I ciclomotori Tomos dalla autogestione jugoslava al post-comunismo liberista (una fine poco epica)

I motorini Tomos della Jugoslavija di Tito sapevano sopravvivere alle peggiori strade balcaniche, dove servivano polso fermo e robustezza.
Un Tomos Colibrì del 1961, prodotto nel pieno della economia autogestio-
naria di Tito e Kardelj, cui fecero seguito i "tuboni" in stile europeo.
Erano prodotti in Jugoslavia ed erano molto più aderenti allo stile ciclomotoristico tedesco o austriaco (Sachs e Puch per esempio) che non a quello italiano.
👉Rispetto al nostro Piaggio Ciao poteva vantare una sospensione posteriore nonché quella anteriore con forcella telescopica anzichè a "biscottino", nonchè un cambio a 2 marce automatiche anzichè monomarcia.
Tutti pensano che verso la fine degli anni '80 il ciclomotore più economi-
co fosse il Ciao ma in realtà (con il Peripoli Day) era il Tomos A3. Qui in
versione 1991, cioè dopo aver divorziato dall'estetica austro-tedesca.
👉Lo scotto da pagare era uno stile più grezzo e datato, ed in effetti per l'epoca l'A3 era esteticamente indietro di un buon decennio, cosa che ne inficiò la diffusione: ben difficilmente un 14enne italiano ne avrebbe voluto uno, nonostante le sue valide caratteristiche.

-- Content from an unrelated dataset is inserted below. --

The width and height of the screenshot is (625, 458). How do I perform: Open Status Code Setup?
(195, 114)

La sua economicità lo rese anche protagonista delle televendite: poteva addirittura essere visto in vendita insieme a televisori e tegami.

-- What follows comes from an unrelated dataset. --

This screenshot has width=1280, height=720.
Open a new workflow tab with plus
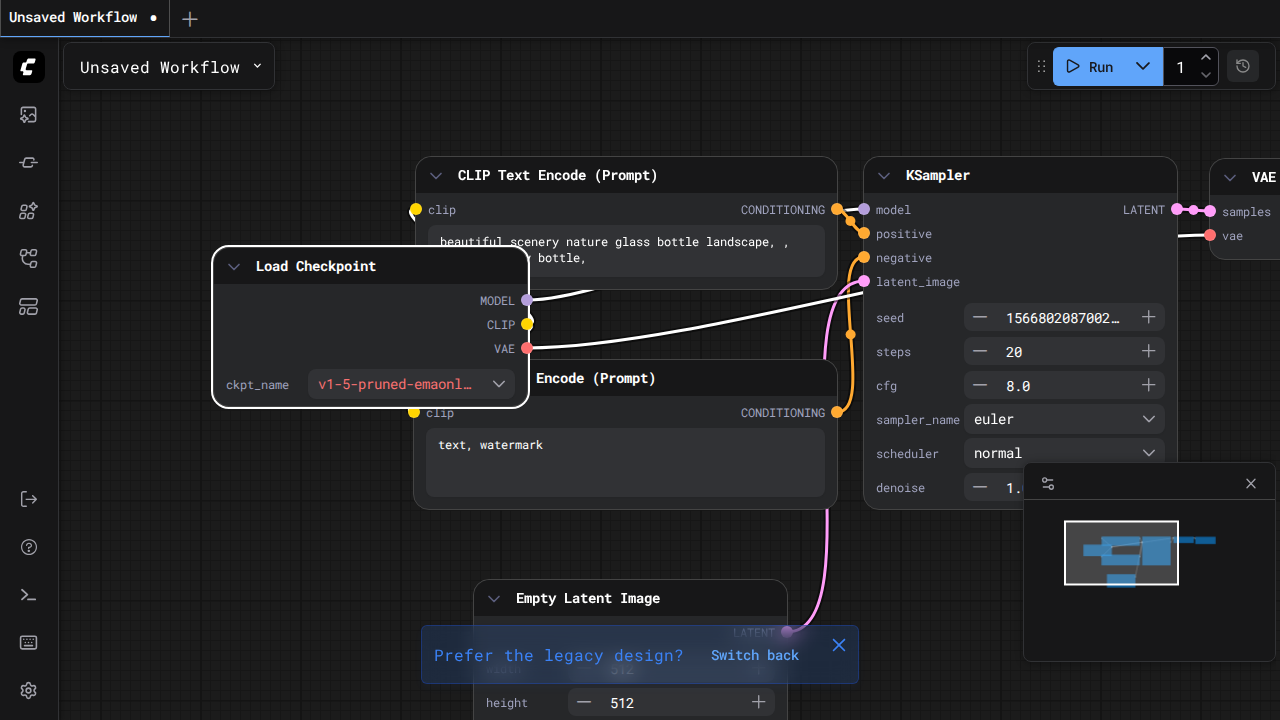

👉Tuttavia alla Tomos, diventata nel frattempo slovena, va dato il merito di essere stata per anni l'ultima costruttrice rimasta al mondo di ciclomotori 2 tempi, ottenendo persino un piccolo seguito di nicchia negli USA, dove i suoi modelli (aggiornati e talvolta molto gradevoli come il Tomos Classic) sono stati venduti fino alla chiusura della fabbrica di Capodistria, nel 2019.